Task item =
Search the entries below for "1430x1464 pixels.". Give that line and all the lines after it again, exactly, through the last, without pictures.

(Data records)
▼
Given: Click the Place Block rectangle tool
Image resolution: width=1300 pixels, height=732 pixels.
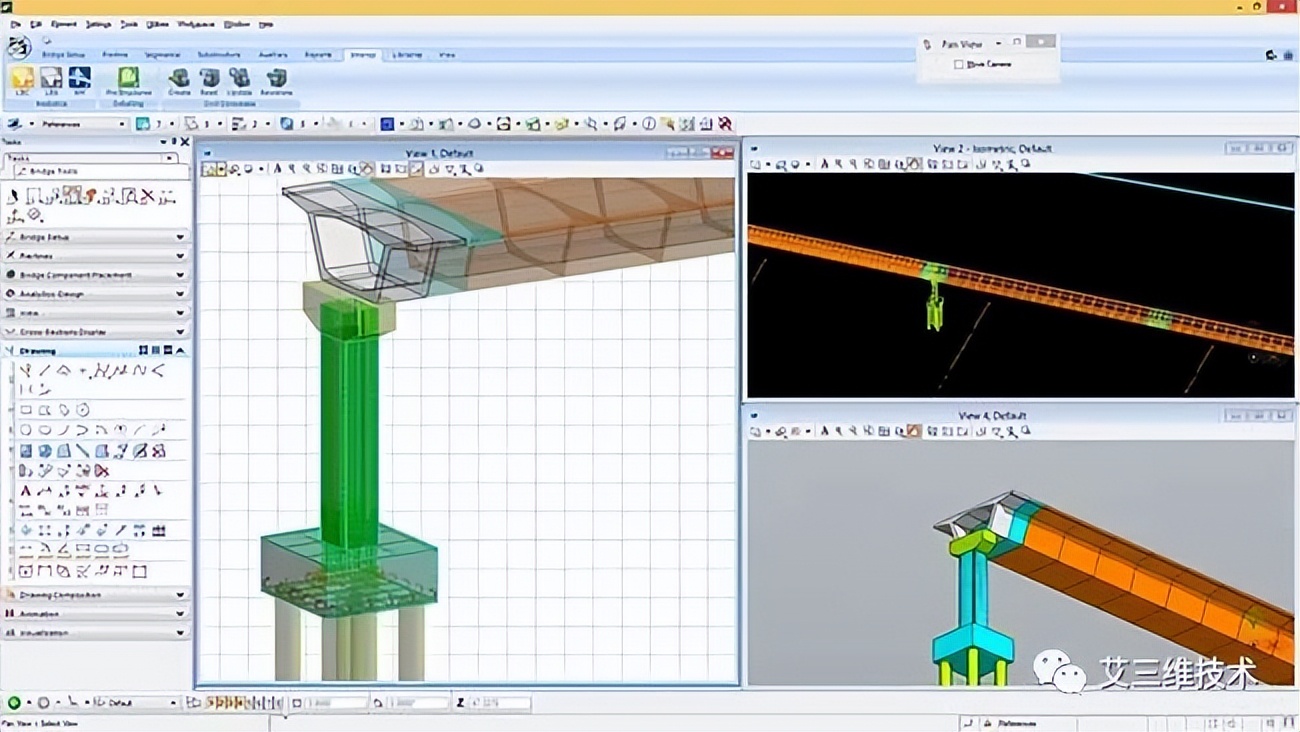Looking at the screenshot, I should 26,410.
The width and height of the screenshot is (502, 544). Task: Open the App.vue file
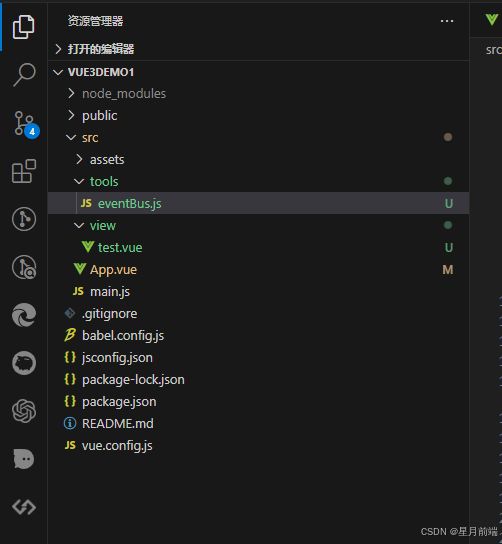coord(258,269)
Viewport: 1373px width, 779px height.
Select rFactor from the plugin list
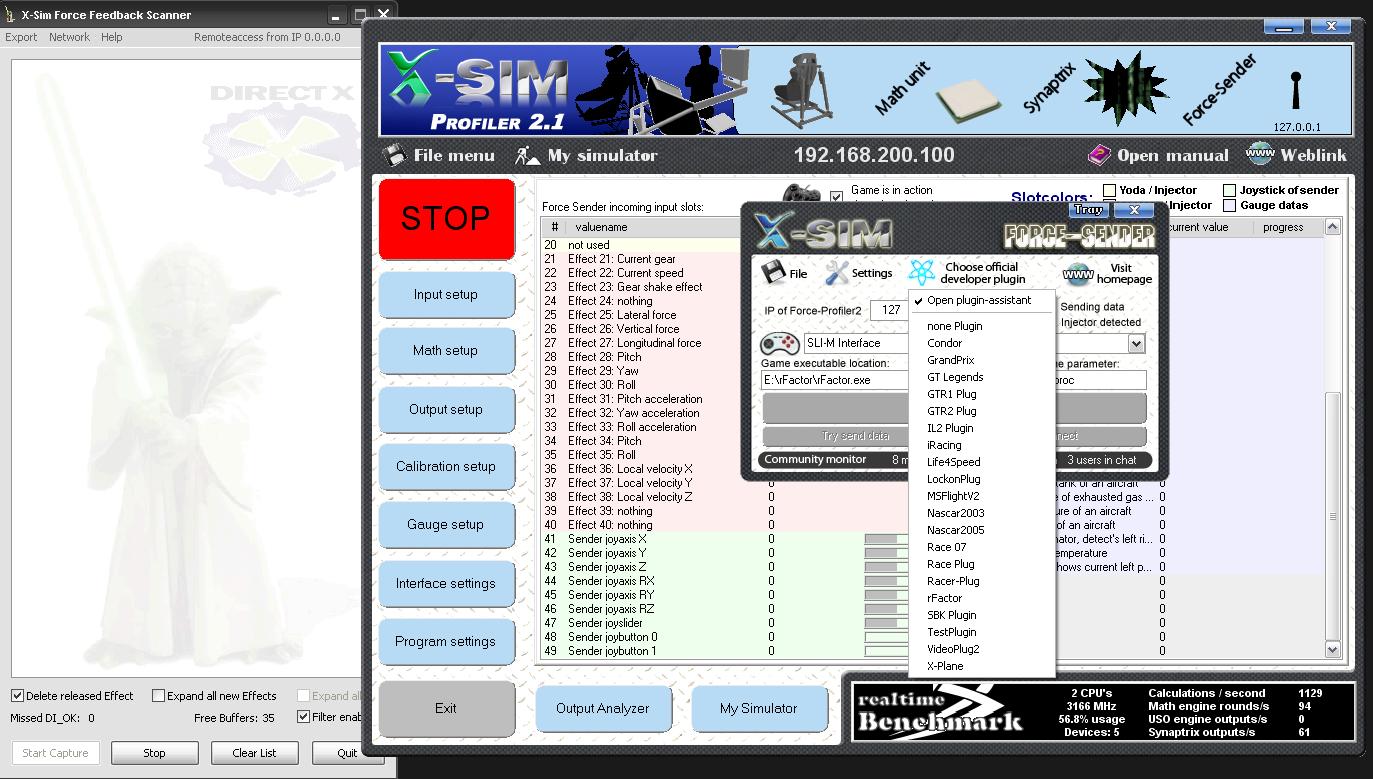[x=946, y=597]
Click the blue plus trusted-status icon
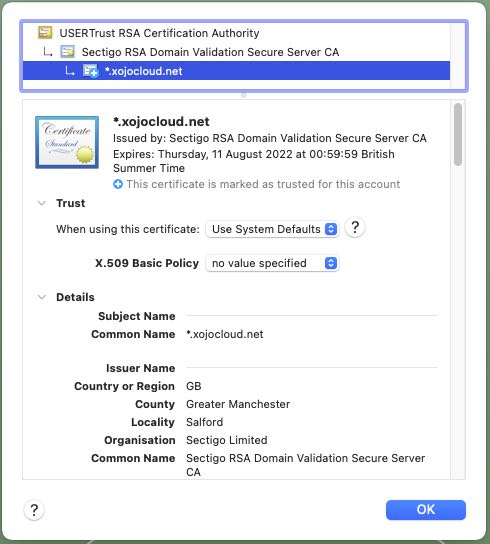Image resolution: width=490 pixels, height=544 pixels. (118, 184)
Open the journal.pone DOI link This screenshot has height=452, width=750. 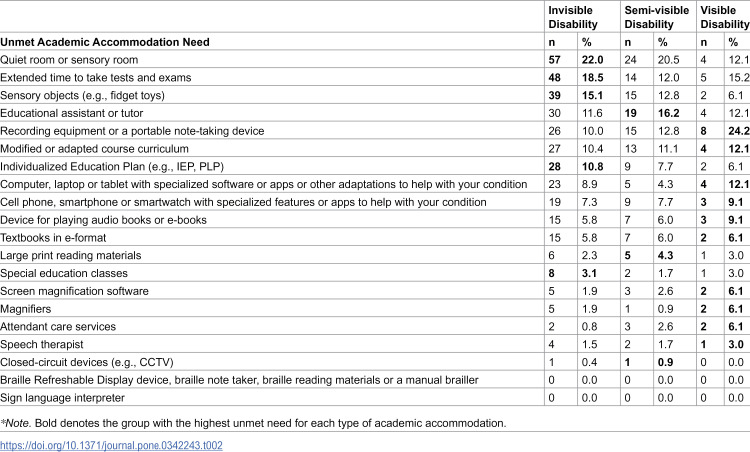[x=111, y=445]
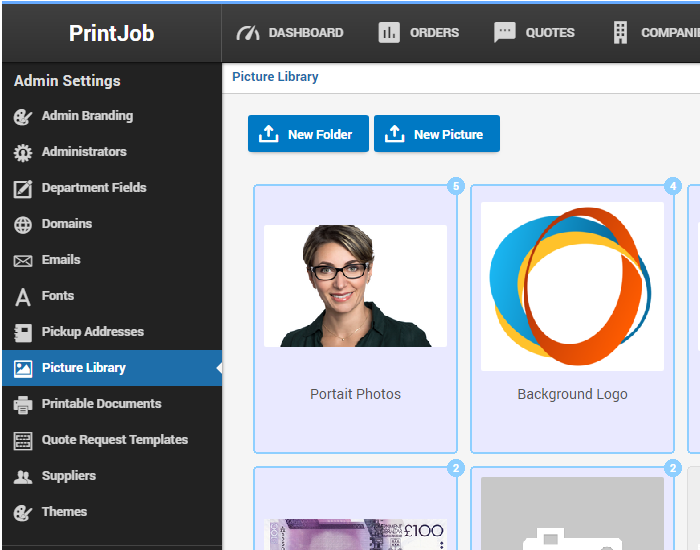Click the Administrators gear icon
The height and width of the screenshot is (550, 700).
[22, 153]
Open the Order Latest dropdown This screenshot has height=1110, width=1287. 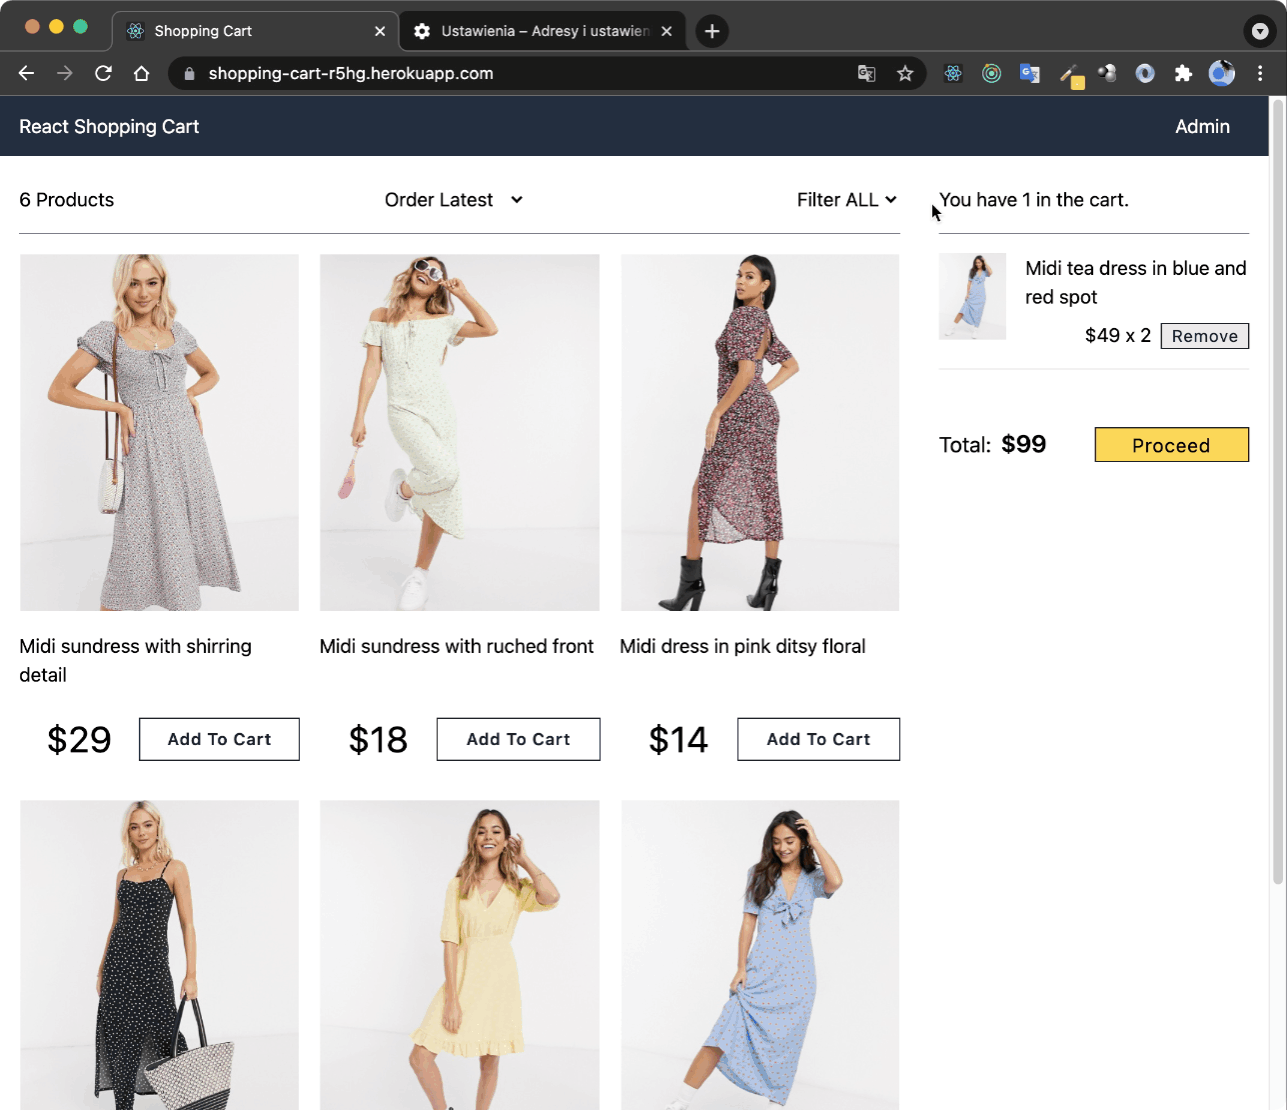pos(454,200)
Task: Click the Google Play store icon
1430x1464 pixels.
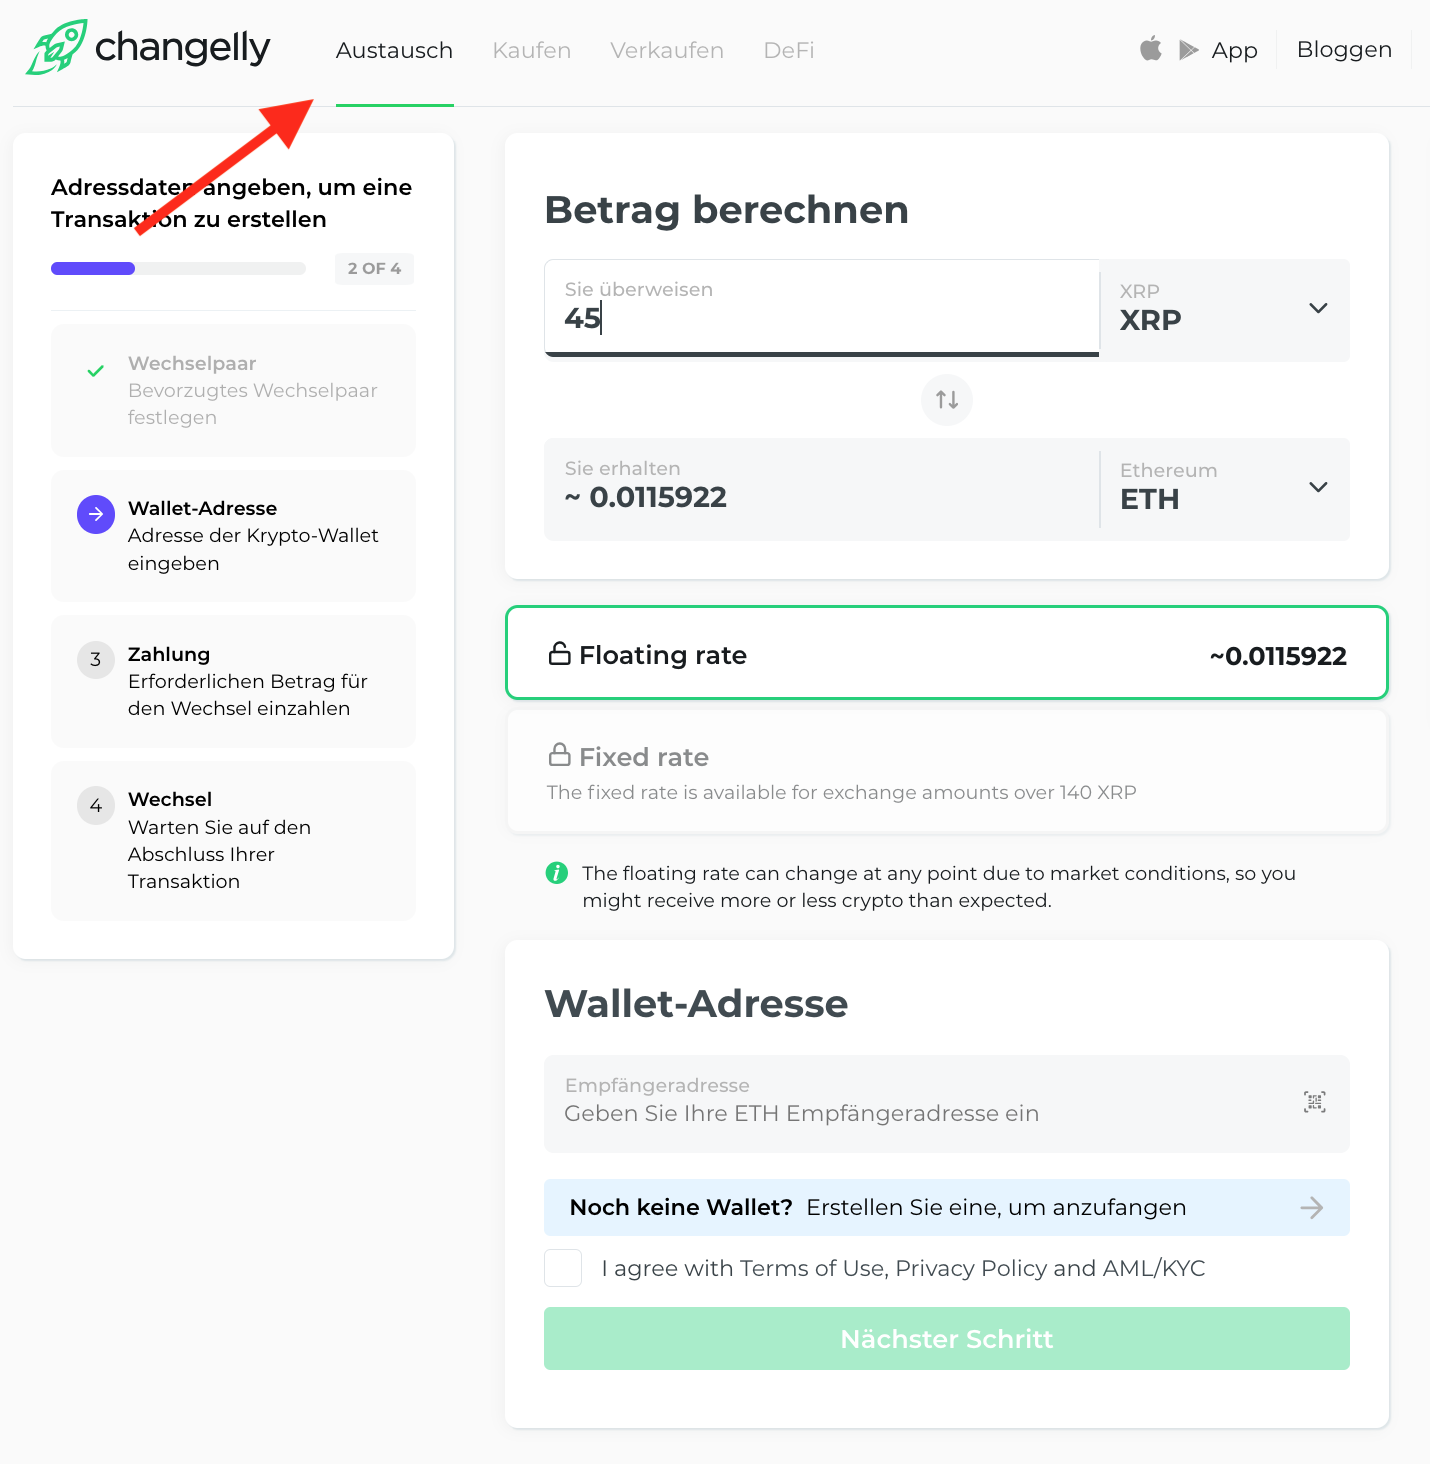Action: 1188,50
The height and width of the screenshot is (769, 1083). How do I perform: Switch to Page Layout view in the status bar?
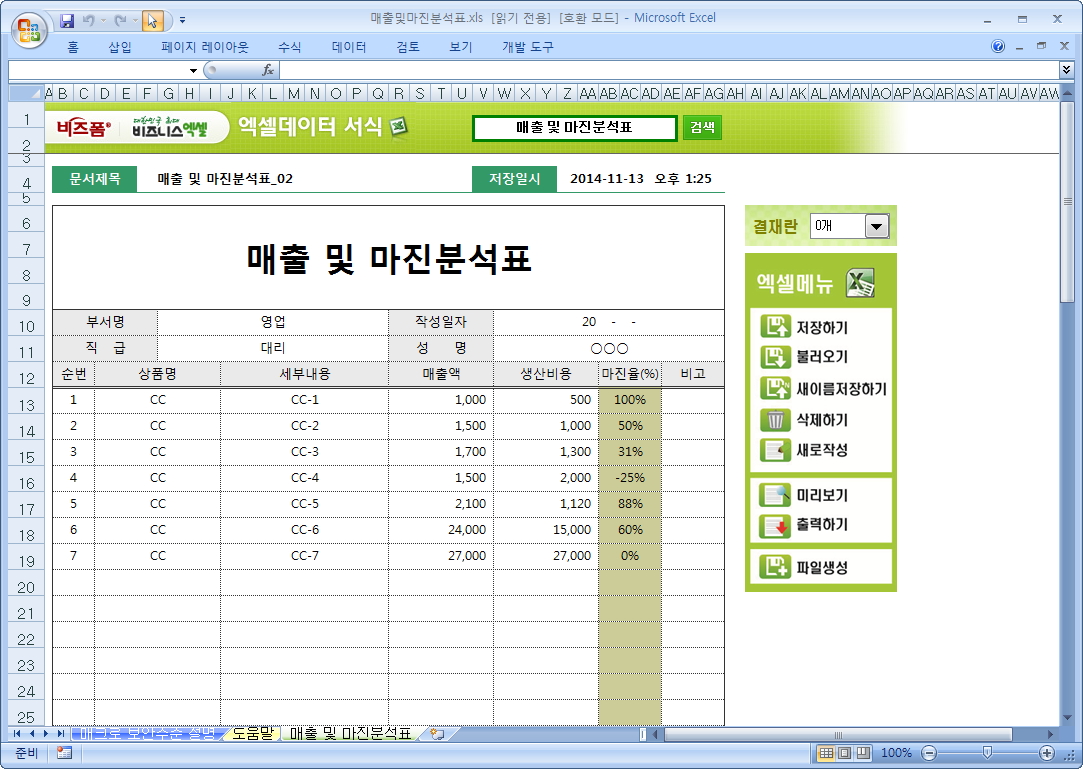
▲
Solution below =
1430x1464 pixels.
Action: 1188,50
The height and width of the screenshot is (769, 1083). How do I perform: Switch to Page Layout view in the status bar?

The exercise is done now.